From 8d6b87ba73a6bb54a156afc84d292fa1879a5e70 Mon Sep 17 00:00:00 2001
From: Kyle Isom <kyle@imap.cc>
Date: Wed, 23 Feb 2022 22:57:05 -0800
Subject: [PATCH] add spec to additional location.

---
 content/pages/spec.html | 238 ++++++++++++++++++++++++++++++++++++++++
 1 file changed, 238 insertions(+)
 create mode 100644 content/pages/spec.html

diff --git a/content/pages/spec.html b/content/pages/spec.html
new file mode 100644
index 0000000..29e5c2d
--- /dev/null
+++ b/content/pages/spec.html
@@ -0,0 +1,238 @@
+Title: Functional Spec for the Exocortex
+Tags: specs
+
+kExocortex is a tool for capturing and retaining knowledge, making it
+searchable.
+
+This is the initial top-level draft to sort out the high-level vision.
+
+## Summary
+
+The more you learn, the harder it is to recall specific things. Fortunately,
+computers are generally pretty good at remembering things. kExocortex is
+my attempt at building a knowledge graph for long-term memory.
+
+In addition to having functionality like notetaking systems like
+[Dendron](https://dendron.so), I'd like to keep track of what I call artifacts.

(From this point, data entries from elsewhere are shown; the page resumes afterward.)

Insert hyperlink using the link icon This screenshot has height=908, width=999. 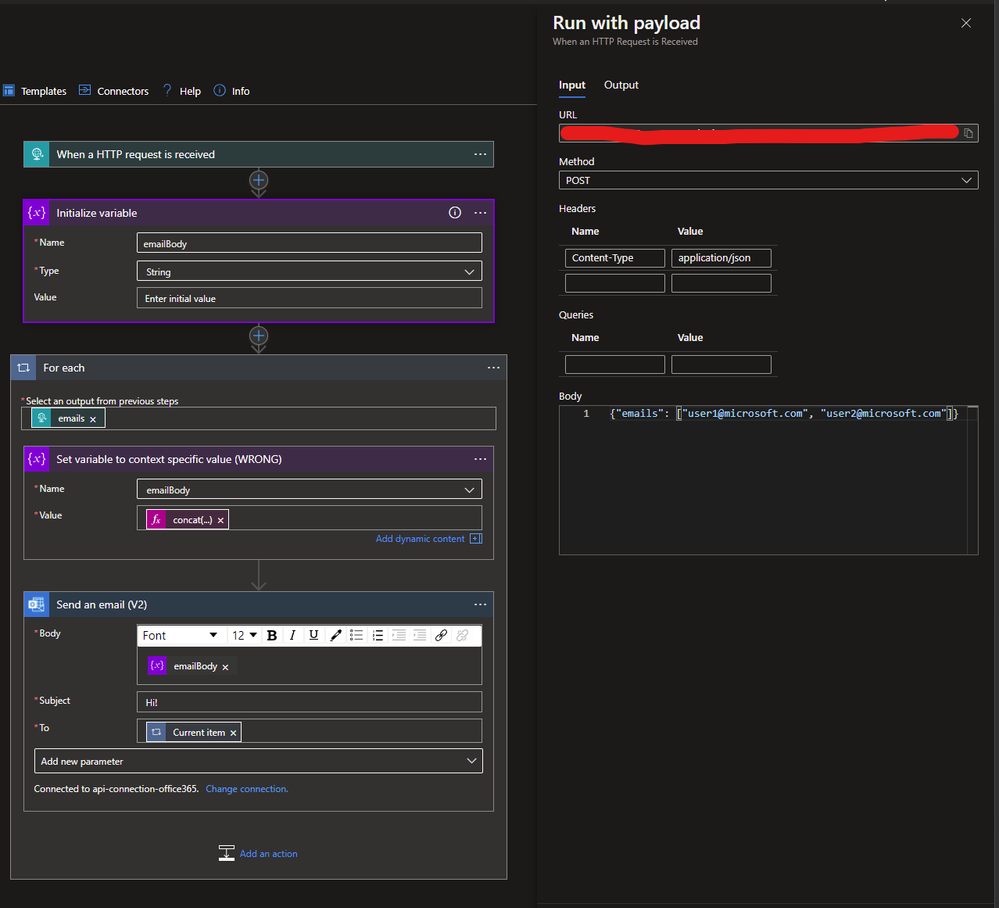coord(441,636)
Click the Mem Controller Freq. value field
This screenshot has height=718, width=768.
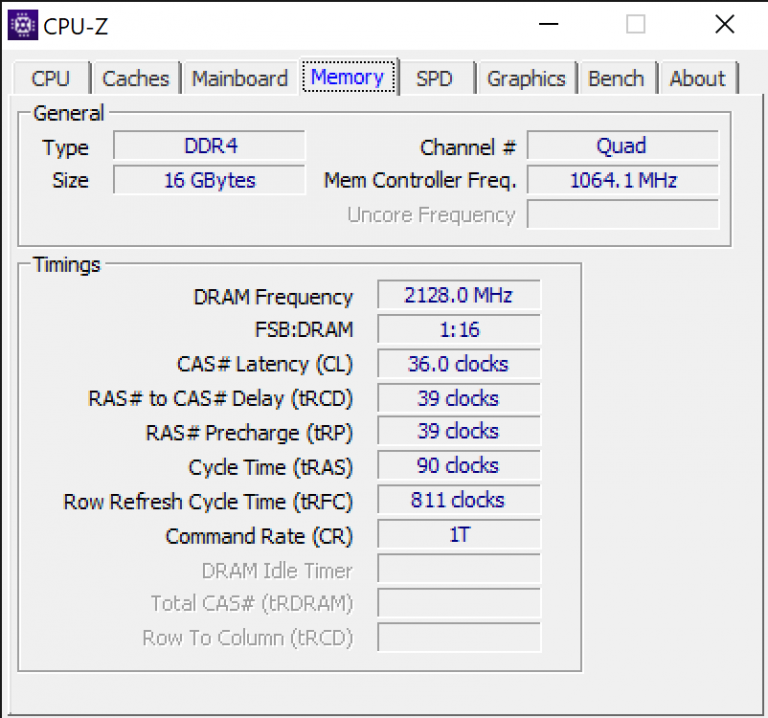pyautogui.click(x=622, y=180)
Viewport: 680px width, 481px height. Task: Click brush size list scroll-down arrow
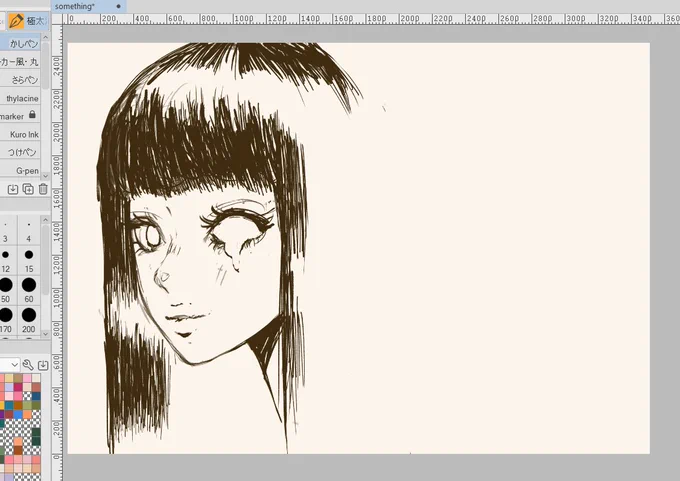click(46, 334)
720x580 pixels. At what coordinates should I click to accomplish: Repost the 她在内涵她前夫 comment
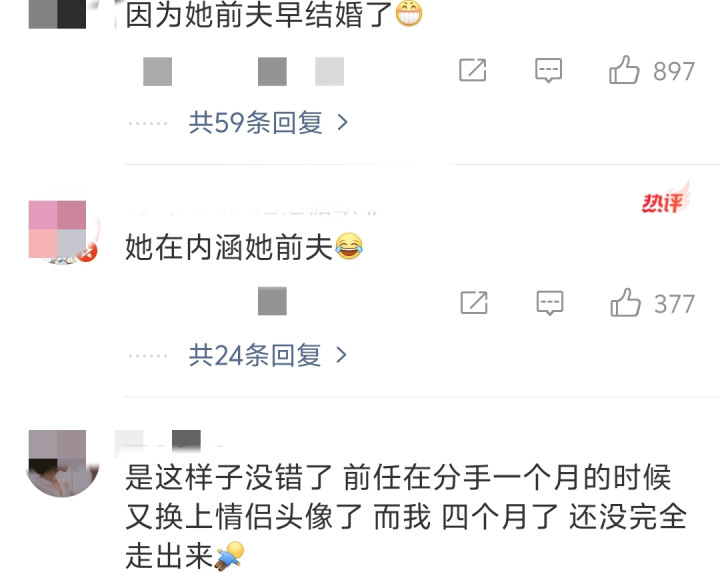[x=474, y=303]
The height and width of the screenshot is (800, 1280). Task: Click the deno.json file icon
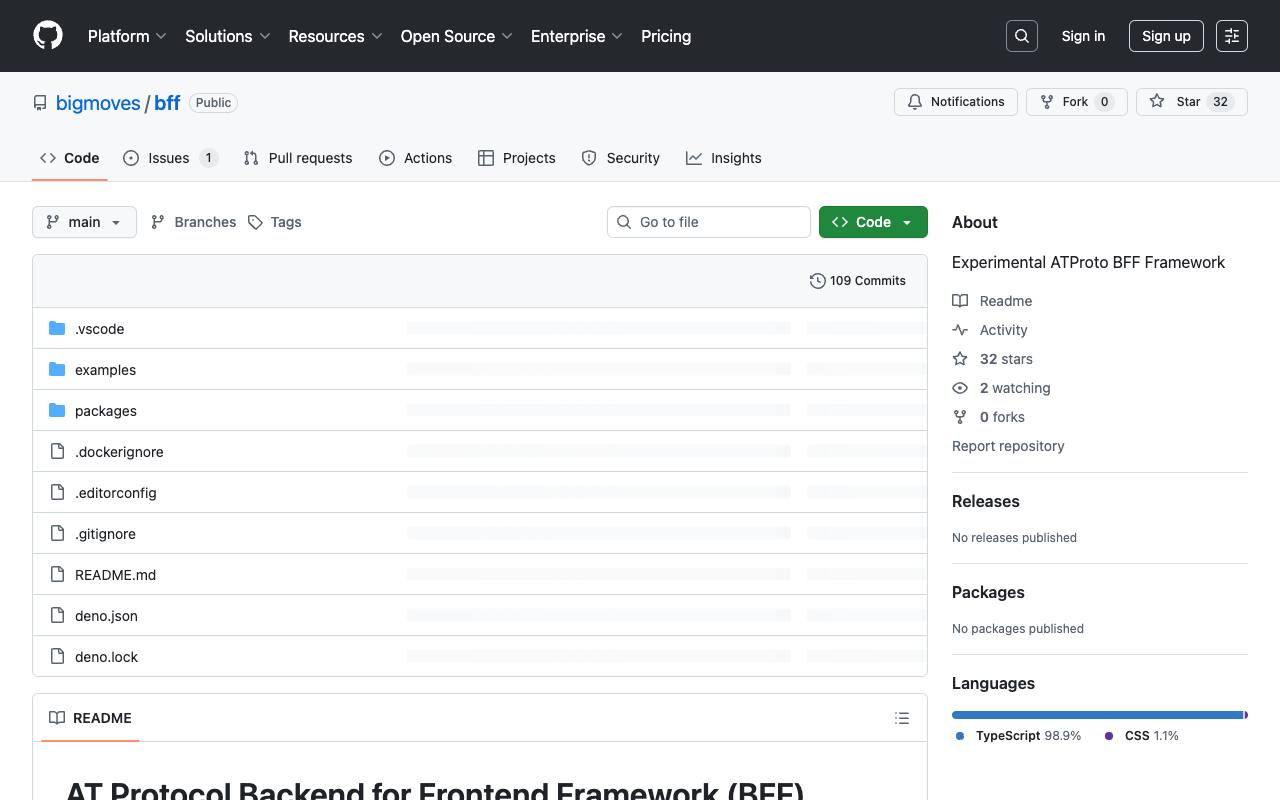click(x=57, y=616)
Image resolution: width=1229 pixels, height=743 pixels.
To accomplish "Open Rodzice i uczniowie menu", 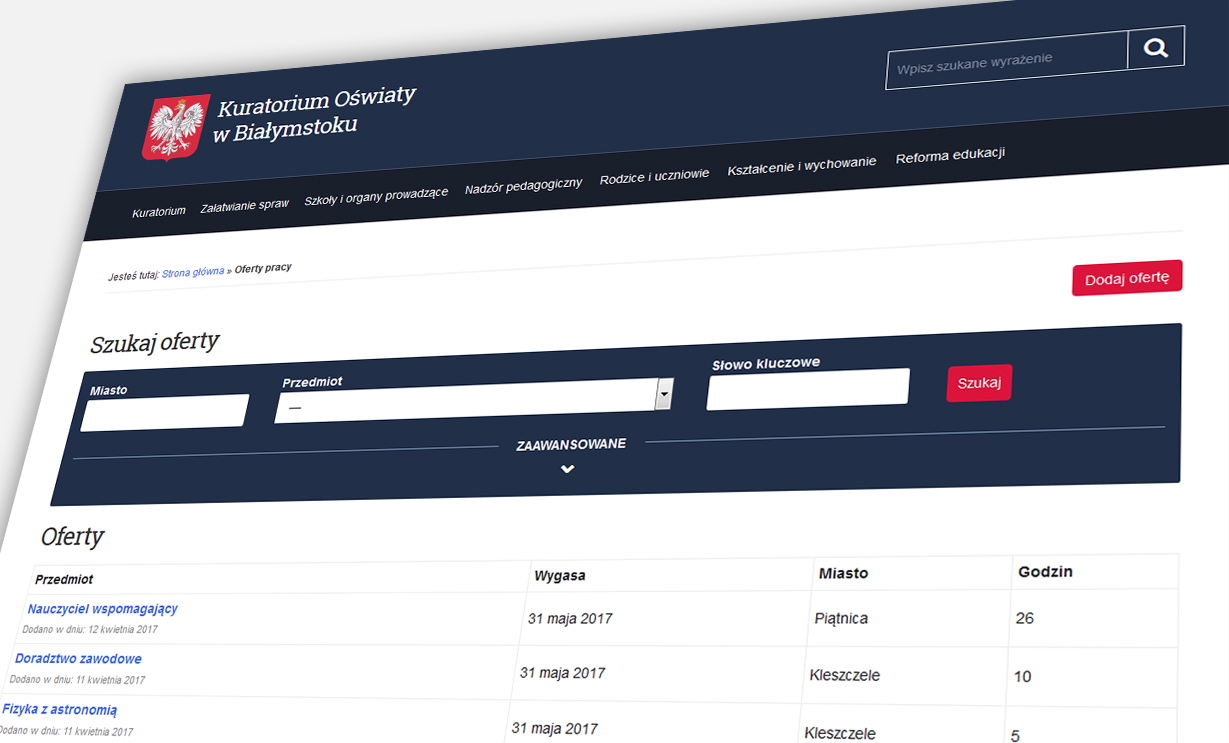I will (654, 175).
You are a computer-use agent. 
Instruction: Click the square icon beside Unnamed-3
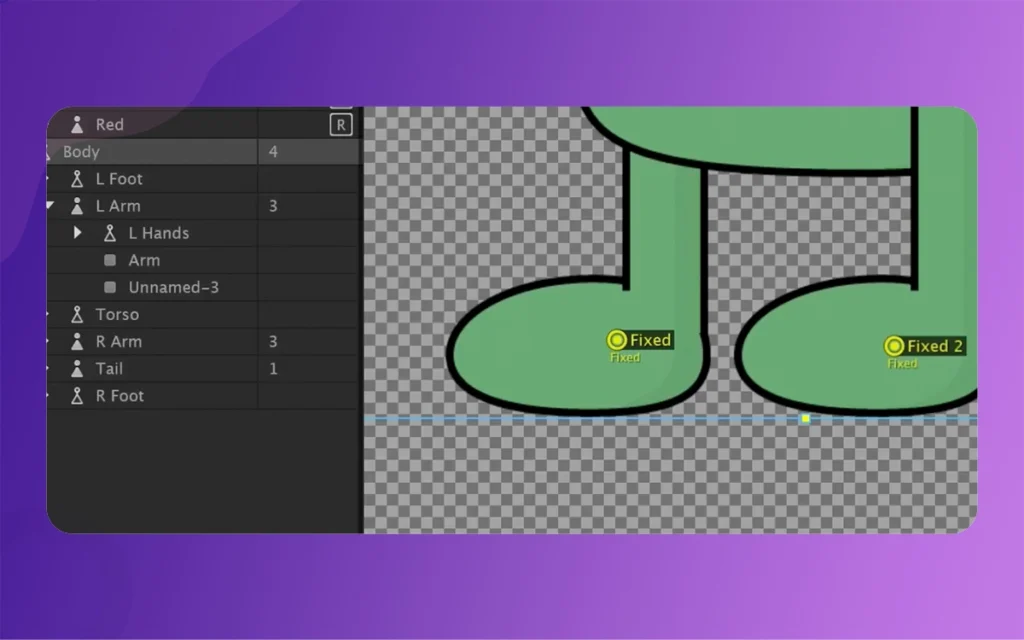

+An artifact is a source of some knowledge; it might be a PDF copy of a book, an
+image, or a URL.
+
+In a perfect world, I would have a local copy of everything with a remote backup.
+The remote backup lets me restore the exocortex in the event of data loss.
+
+## Usage sketches
+
+### Research mode
+
+If I am researching a topic, I have a top-level node that contains all the
+research I'm working on. I can link artifacts to a note, including URLs. One of
+the reasons it makes sense to attach a URL to a document is that I can reuse
+them, as well as go back and search URLs based on tags or categories. It would
+make sense to tag any artifacts with relevant tags from the note once it is saved.
+
+For example, let's say that I am research graphing databases. In Dendron, this
+note lives under `comp.database.graph`. I might find this O'Reilly book on
+[Neo4J](https://go.neo4j.com/rs/710-RRC-335/images/Neo4j_Graph_Algorithms.pdf)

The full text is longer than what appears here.